Buenas tardes - dije con voz tímida bajando la cabeza en señal de respeto.- Tus zapatos están limpios, no hace falta que te los mires- respondió sin dirigirme la mirada. En ese momento alcé la vista y tímidamente le dije -estoy aquí porque yo... he fracasado, señor. No tengo reino, he perdido el mando, mi mundo, mi gente. El trópico necesita volver a ser lo que era, necesita... -¿Porqué estás sola?- me interrumpió - veo que esa idea de lo que el trópico necesita o deja de necesitar no está muy clara. Debes a empezar un largo camino para que tengas claro lo que el trópico necesita y luego todo vendrá rodado. A veces nos esforzamos por ser lo que otros quieren o hacer lo que está bien pero nos olvidamos de nosotros.- a lo que respondí: - Pero señor Dévora Horas está haciendo añicos el trópico, las meriendas, las tardes, el sol, la gente... - Por favor calla! - dijo- Me puedes escuchar de una vez! Todo eso vendrá si tu lo quieres porque el trópico está dentro de tí. Dévora desaparecerá si le das la espalda, si no dependes de ella. Tienes que pasar por un largo camino hasta que logres llegar al final que desees - Cogió el mando de la tele y la apagó, se puso en pié y se dirigió a mi, puso su mano en mi hombro y me miró con mirada paternal - En serio quieres volver?- preguntó - Sí por favor, lo que sea por conseguir reconstruir todo, por mí - De acuerdo. Cierra los ojos anda en línea recta y llegarás a una puerta blanca. Llama y te atenderán. Allí comienza el camino, pero te aseguro que no será fácil, todavía te queda mucho por hacer para poner todo en orden.

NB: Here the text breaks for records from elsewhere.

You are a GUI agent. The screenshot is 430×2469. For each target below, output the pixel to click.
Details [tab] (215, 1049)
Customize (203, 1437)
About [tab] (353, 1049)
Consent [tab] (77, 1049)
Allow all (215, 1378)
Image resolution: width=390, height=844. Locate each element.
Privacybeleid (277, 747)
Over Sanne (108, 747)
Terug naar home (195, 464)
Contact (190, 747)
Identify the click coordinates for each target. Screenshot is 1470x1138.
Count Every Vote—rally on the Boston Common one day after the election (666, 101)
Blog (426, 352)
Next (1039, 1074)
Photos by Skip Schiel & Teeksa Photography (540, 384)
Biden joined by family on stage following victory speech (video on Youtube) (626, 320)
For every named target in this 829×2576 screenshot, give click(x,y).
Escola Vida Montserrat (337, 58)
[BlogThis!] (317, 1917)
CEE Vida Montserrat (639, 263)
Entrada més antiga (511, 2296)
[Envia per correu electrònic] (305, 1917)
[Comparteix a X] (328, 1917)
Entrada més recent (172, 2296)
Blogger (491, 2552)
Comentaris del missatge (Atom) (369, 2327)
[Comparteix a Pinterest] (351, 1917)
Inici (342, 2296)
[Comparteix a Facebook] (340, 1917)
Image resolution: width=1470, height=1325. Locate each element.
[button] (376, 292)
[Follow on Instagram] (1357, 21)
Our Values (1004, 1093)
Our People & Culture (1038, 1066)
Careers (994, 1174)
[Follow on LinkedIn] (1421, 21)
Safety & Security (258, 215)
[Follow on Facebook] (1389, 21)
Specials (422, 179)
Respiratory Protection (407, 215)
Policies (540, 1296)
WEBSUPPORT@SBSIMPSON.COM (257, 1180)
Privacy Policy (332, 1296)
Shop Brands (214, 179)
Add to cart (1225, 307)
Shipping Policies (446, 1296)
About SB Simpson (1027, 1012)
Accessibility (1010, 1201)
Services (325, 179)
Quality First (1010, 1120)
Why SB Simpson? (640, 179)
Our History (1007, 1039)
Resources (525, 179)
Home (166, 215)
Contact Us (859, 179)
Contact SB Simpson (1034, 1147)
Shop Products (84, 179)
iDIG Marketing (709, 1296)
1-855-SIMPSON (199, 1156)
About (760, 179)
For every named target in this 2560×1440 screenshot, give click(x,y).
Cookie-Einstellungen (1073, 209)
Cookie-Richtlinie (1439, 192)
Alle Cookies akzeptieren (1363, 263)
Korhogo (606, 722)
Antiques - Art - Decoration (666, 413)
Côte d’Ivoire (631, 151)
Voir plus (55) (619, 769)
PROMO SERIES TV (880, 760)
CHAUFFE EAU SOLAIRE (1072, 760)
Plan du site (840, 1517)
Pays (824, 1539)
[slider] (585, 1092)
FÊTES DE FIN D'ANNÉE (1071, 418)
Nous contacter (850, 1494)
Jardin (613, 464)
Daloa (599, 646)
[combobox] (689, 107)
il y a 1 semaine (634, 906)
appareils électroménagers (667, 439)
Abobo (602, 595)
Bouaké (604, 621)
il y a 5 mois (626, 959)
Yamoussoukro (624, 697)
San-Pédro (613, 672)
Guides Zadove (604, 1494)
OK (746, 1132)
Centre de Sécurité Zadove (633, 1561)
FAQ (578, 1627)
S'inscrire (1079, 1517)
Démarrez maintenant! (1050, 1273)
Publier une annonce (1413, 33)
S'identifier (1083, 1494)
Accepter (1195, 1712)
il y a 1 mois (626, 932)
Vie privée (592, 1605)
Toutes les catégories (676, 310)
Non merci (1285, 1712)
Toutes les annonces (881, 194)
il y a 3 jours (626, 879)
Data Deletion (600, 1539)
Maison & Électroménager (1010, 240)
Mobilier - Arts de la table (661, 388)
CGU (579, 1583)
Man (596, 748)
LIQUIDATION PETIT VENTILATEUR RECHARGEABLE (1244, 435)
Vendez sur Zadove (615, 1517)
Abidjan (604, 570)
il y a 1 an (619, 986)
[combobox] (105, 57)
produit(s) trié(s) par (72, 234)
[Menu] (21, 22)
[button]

Le miré con los ojos llenos de lágrimas por la emoción contenida, por fin había vuelto a tomar las riendas de mi trópico y mi destino. Le di las gracias y comencé a caminar por un pasillo muy estrecho lleno de cuadros en blanco y negro con una música de ópera sonando de fondo. Atrás todavía quedaba él mirando con cara de orgullo y un poco de escepticismo mi recorrido por el pasillo. Y llegué a la enorme puerta blanca. Al lado un timbre y una cartel que ponía "Llamen los martes o los que tengan cita previa".